__To do__.
Print the line that contains "Instruction: Click abcemoff", then every line after it until the entries end, exactly as they read; do not include pictures.

(Stored data)
Content starts
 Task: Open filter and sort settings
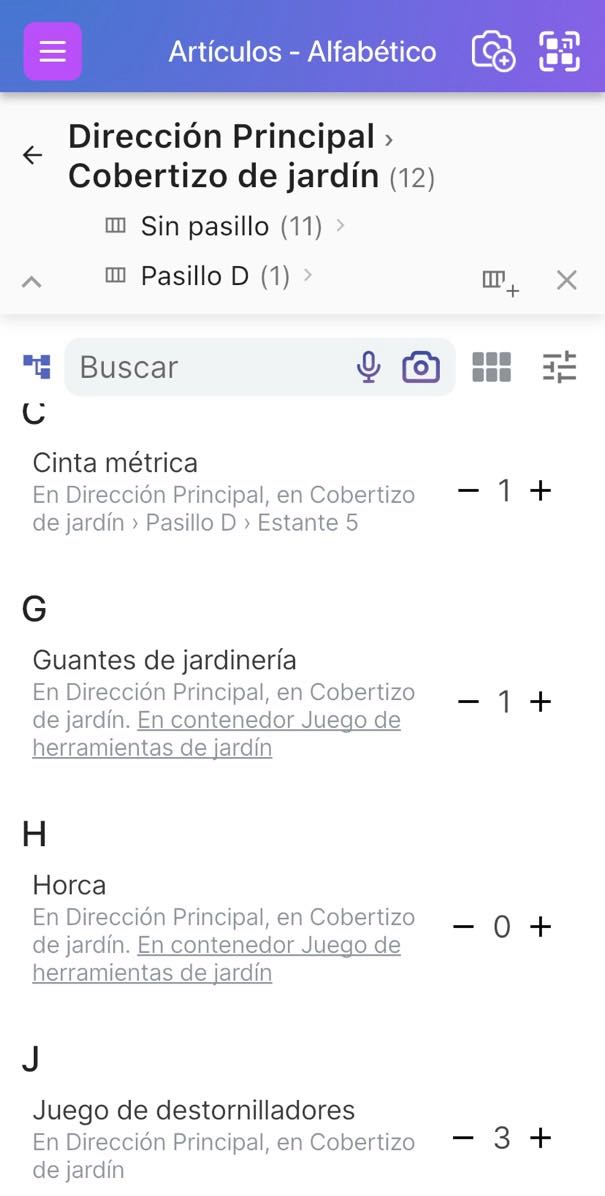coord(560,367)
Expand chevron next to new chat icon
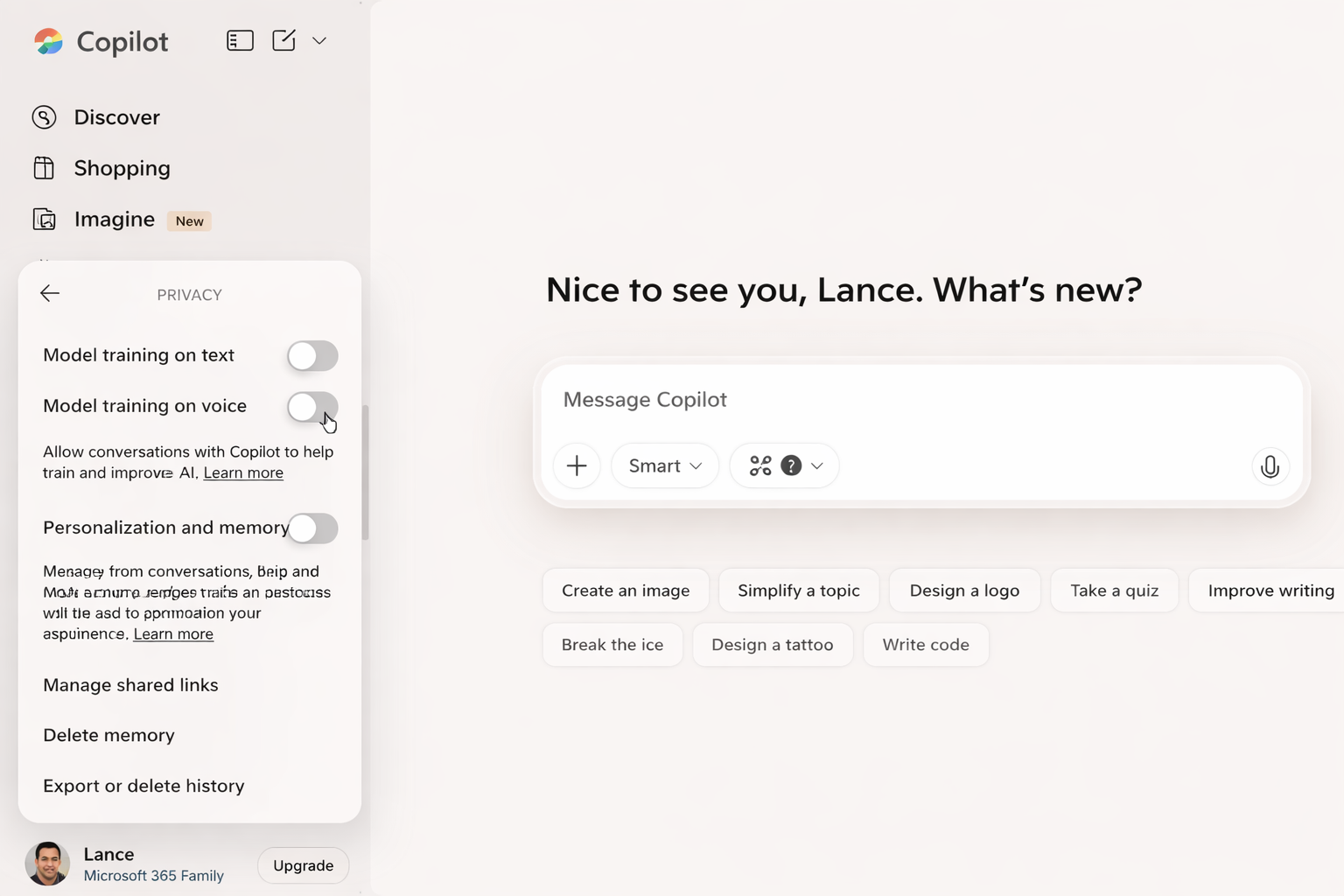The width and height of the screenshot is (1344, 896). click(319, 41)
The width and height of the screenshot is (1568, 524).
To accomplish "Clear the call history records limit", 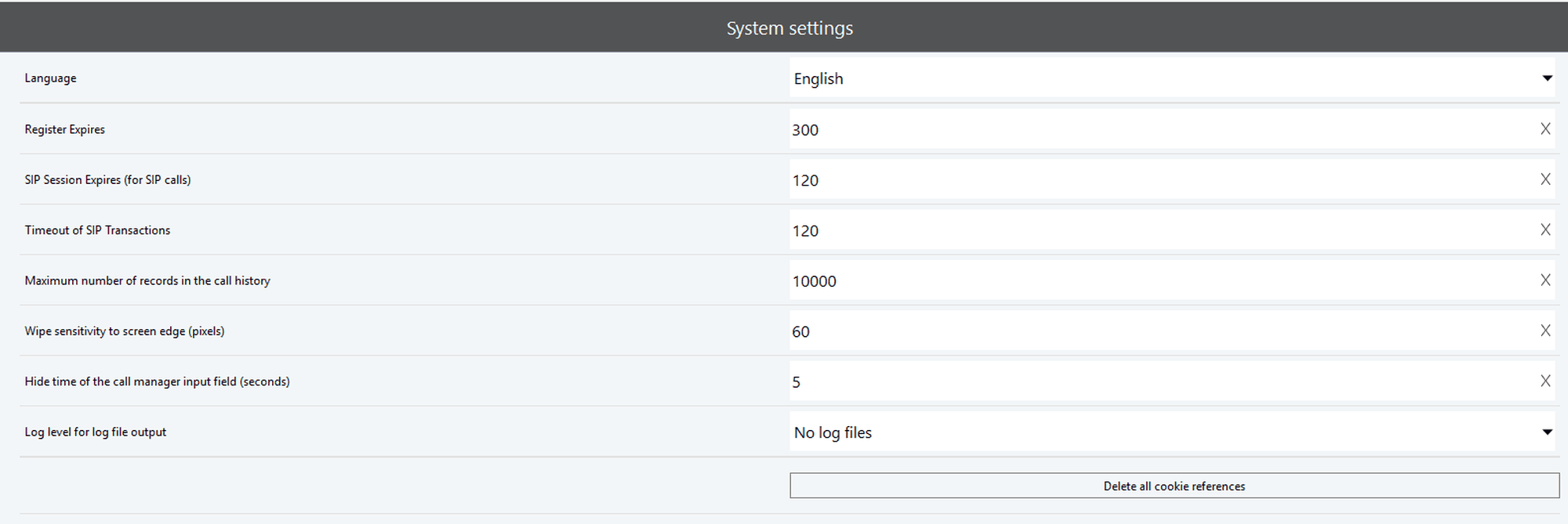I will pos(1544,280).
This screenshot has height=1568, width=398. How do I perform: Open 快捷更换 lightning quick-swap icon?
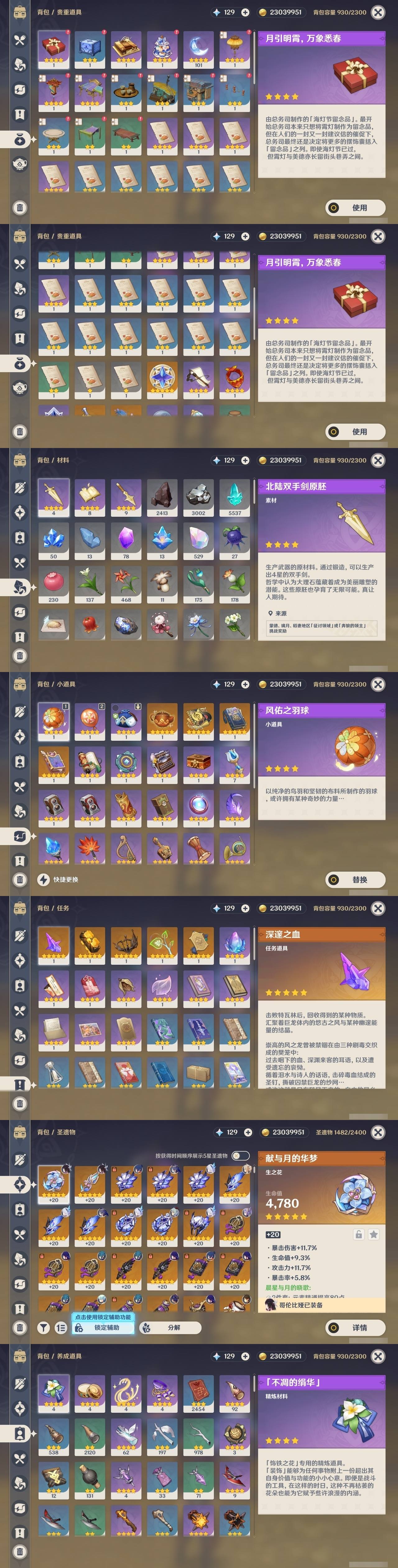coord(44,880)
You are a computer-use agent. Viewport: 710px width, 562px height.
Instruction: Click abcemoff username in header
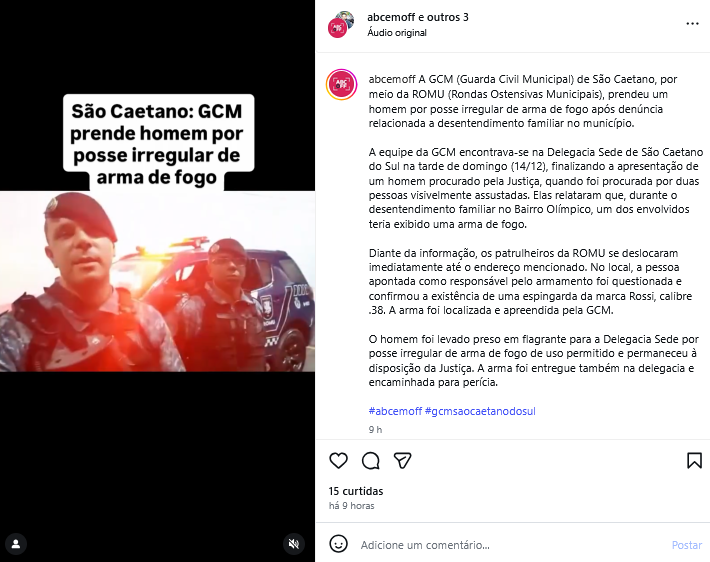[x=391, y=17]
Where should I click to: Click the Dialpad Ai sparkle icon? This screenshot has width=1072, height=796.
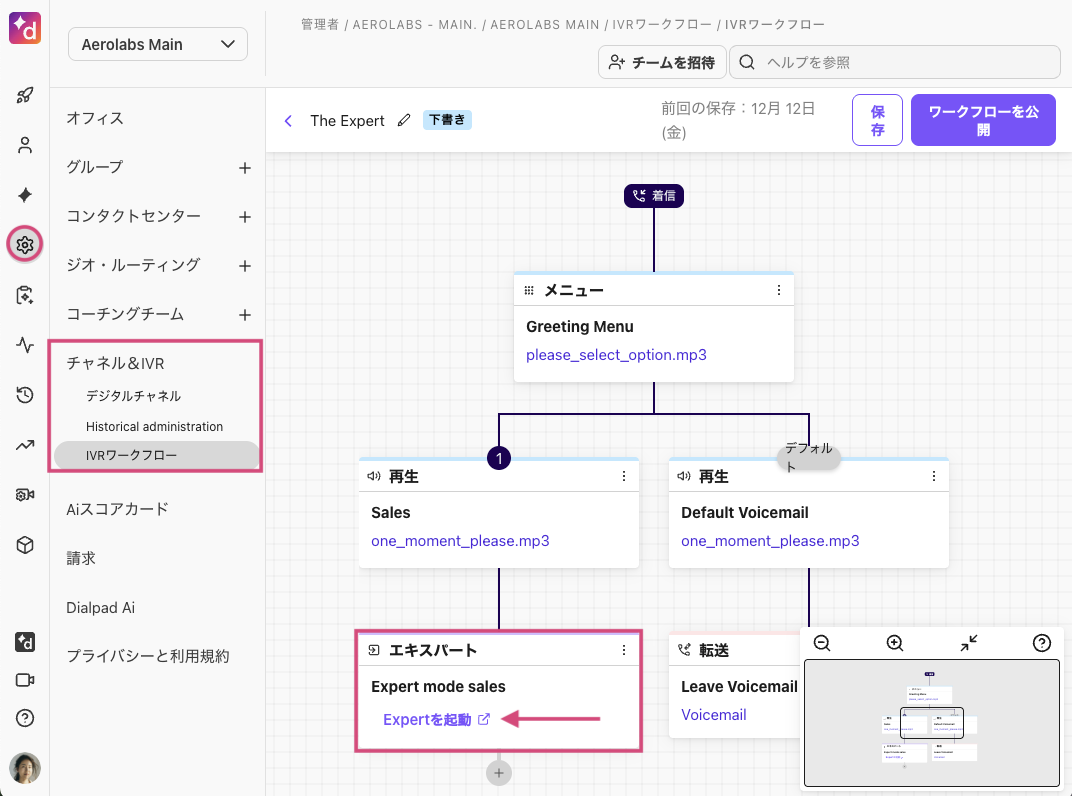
Content ends
__Answer to this task__.
Instruction: Click abcemoff username in header
[x=391, y=17]
Where should I click to: Click the Dialpad Ai sparkle icon? This screenshot has width=1072, height=796.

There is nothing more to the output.